In 1971, Alfred Knudson first proposed a “two-mutation hypothesis”—now commonly referred to as the “two-hit hypothesis”—for retinoblastoma, where a tumor suppressor gene gets inactivated in tumors derived from retinal cells. The idea was formulated based on the differential onset of disease in patients who inherited a pre-disposition compared to those that acquired the disease sporadically. The “first hit” turned out to be an inherited loss of function in one allele with the second allele getting mutated later in life. In non-inherited cases, both copies had to be lost in a single cell, making the likelihood of occurrence far lower and the disease substantially delayed in onset. Fast forward to 2020 and we can see catalogues of tumor suppressor genes that follow this pattern, from APC through to TP53 – all with this pattern that requires complete loss of the gene product to have its most damaging, disease accelerating, effects. Concomitant with this list of tumor suppressors is a huge wealth of genomic and clinical characterization that can now let the field determine the true impact of the different mutational states and a recent publication from Bernard et al., highlights the value of such datasets in the context of TP53 mutations.1
TP53 is one of the most studied tumor suppressor genes in the cancer literature, being dubbed the “Guardian of the Genome”,2 and strongly associated with sequence specific DNA-binding as well as DNA repair.3 As one of the most frequently mutated genes in human cancers, there are numerous types of mutations that have been described,4 ranging from heterozygous loss of function, dominant negative missense mutations and complete loss of function with patients commonly classed as in a binary fashion of “p53-mutant” or not. In hematological malignancies, numerous papers have associated p53 mutational status with poor prognosis,5–7 but relatively few papers have investigated much beyond the presence/absence of a mutation when it comes to biological and clinical implications in large datasets.

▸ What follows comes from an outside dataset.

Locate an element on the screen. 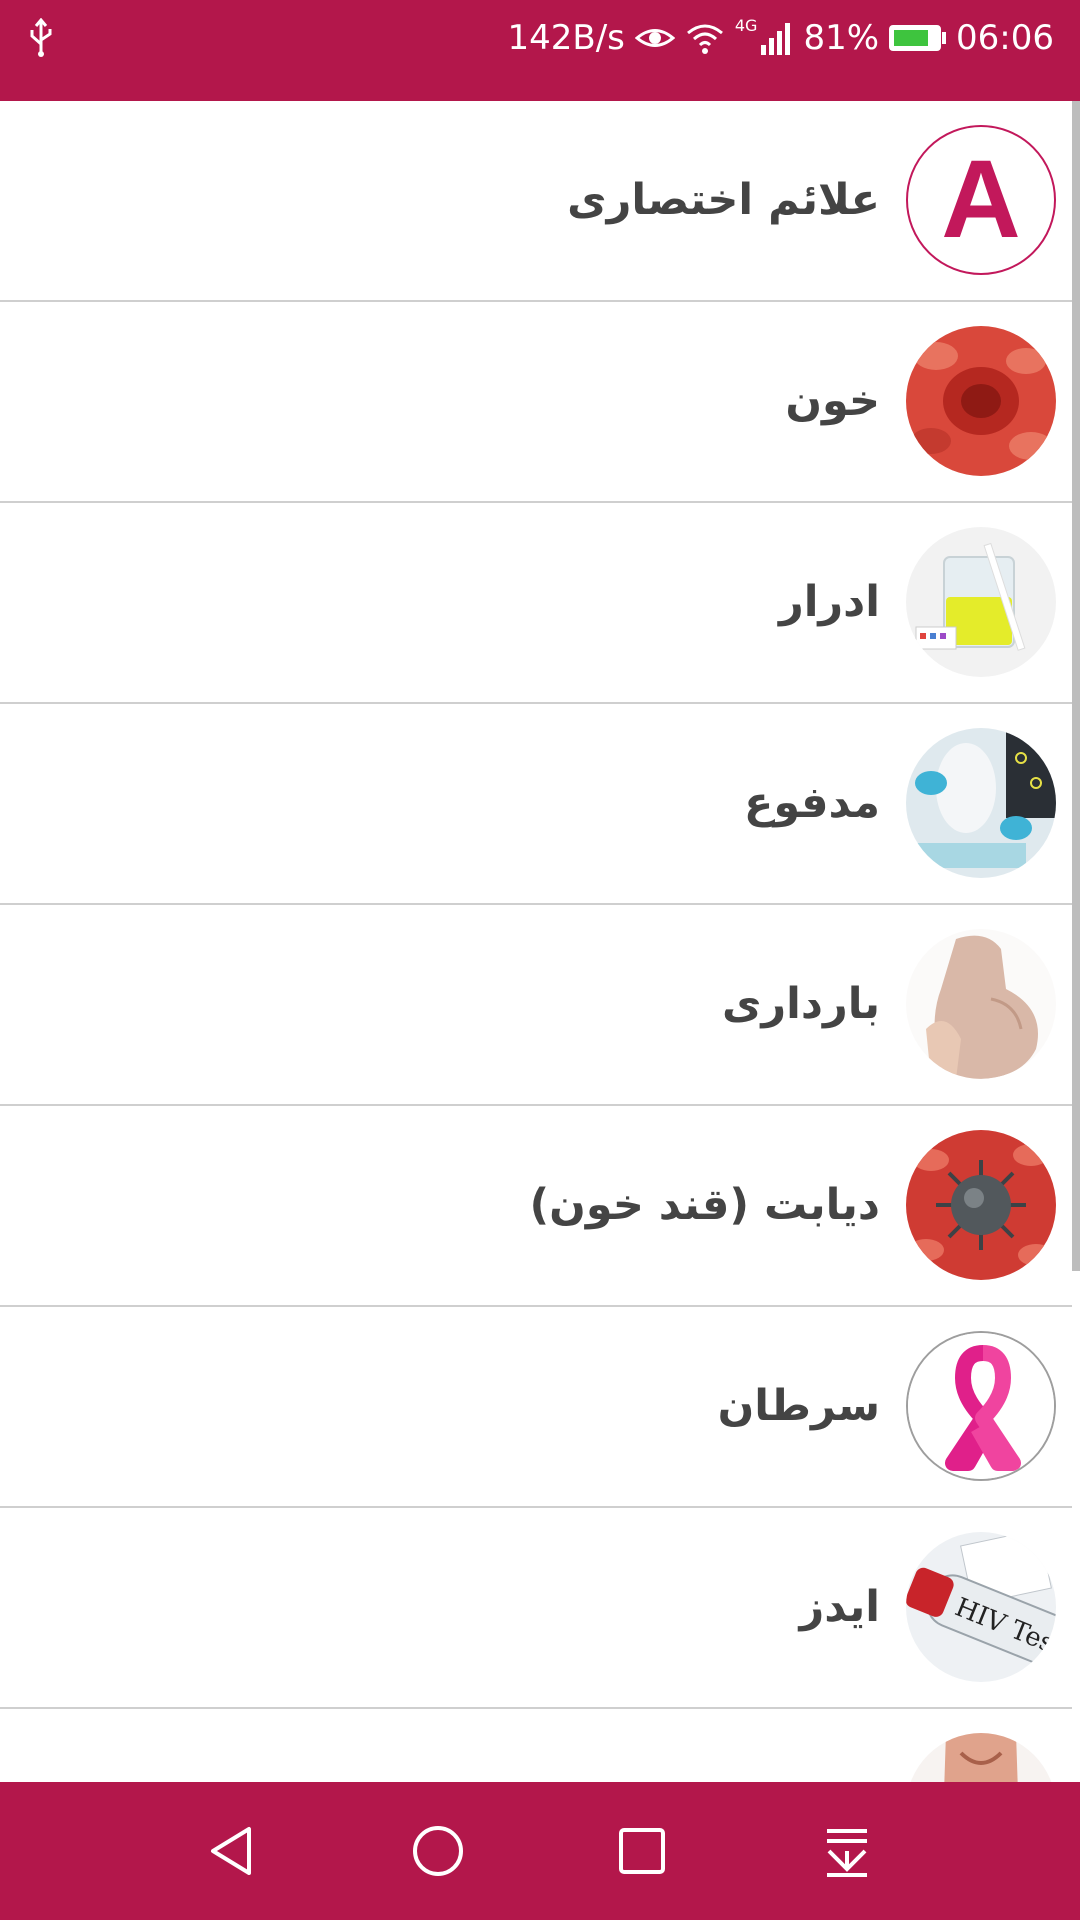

The Bernard manuscript does exactly this in a very large cohort of patients with myelodysplastic syndromes (MDS) by comparing TP53 allelic status. Comparing >3300 patients with complete clinical and genetic information, the paper divided MDS patients into those with a single hit (one allele of TP53 mutated) versus those with multiple hits (multiple alleles mutated). One third of patients were classed as monoallelic and the other two thirds as multi-hit, the latter of which suggests that the same cell might have lost both copies. The analysis showed that multi-hit TP53 patients were more likely to have complex karyotypes and a significantly higher risk of death and leukemic transformation.
Perhaps more interestingly, the paper also demonstrated that monoallelic TP53 mutations were virtually indistinguishable from non-mutant TP53 patients with respect to disease outcome and treatment response. This runs counter to data showing that single copy loss of TP53 leads to increased propensity to cancer development8 and increased accumulation of DNA-damage through reduced nucleotide excision repair,9 where one might expect poorer outcomes when a single copy is lost in humans. Also of interest is that a proportion of the TP53 multi-hit MDS patients might have bi-clonal mutations (ie, 2 different TP53 mutations in two different cells of origin) meaning that further resolution of the biological and clinical implications might be obtained through newly emerging single cell methods to profile patient samples.10,11
Overall, this study is most interesting because it begins to engage with the complexity of single genes and their mutational status rather than binary outcomes of presence/absence. That said, there are further elements of heterogeneity involved (type of mutation, fitness of competing clones, microenvironmental changes, timing with other mutations, etc) that all might influence clinical outcomes. This will require large datasets with carefully curated clinical and genomic information (such as this paper does for MDS) and teams of people to undertake deeper analysis that reaches beyond the top 2 or 3 findings in the first manuscript. Hopefully, this paper stimulates such data mining within its consortium of MDS researchers but also acts to inspire collaborative groups in other hematological malignancies to build sufficiently large, well-characterized datasets with the power to reveal mutational heterogeneity and its potential clinical consequences.
Footnotes
The author has indicated he has no potential conflicts of interest to disclose.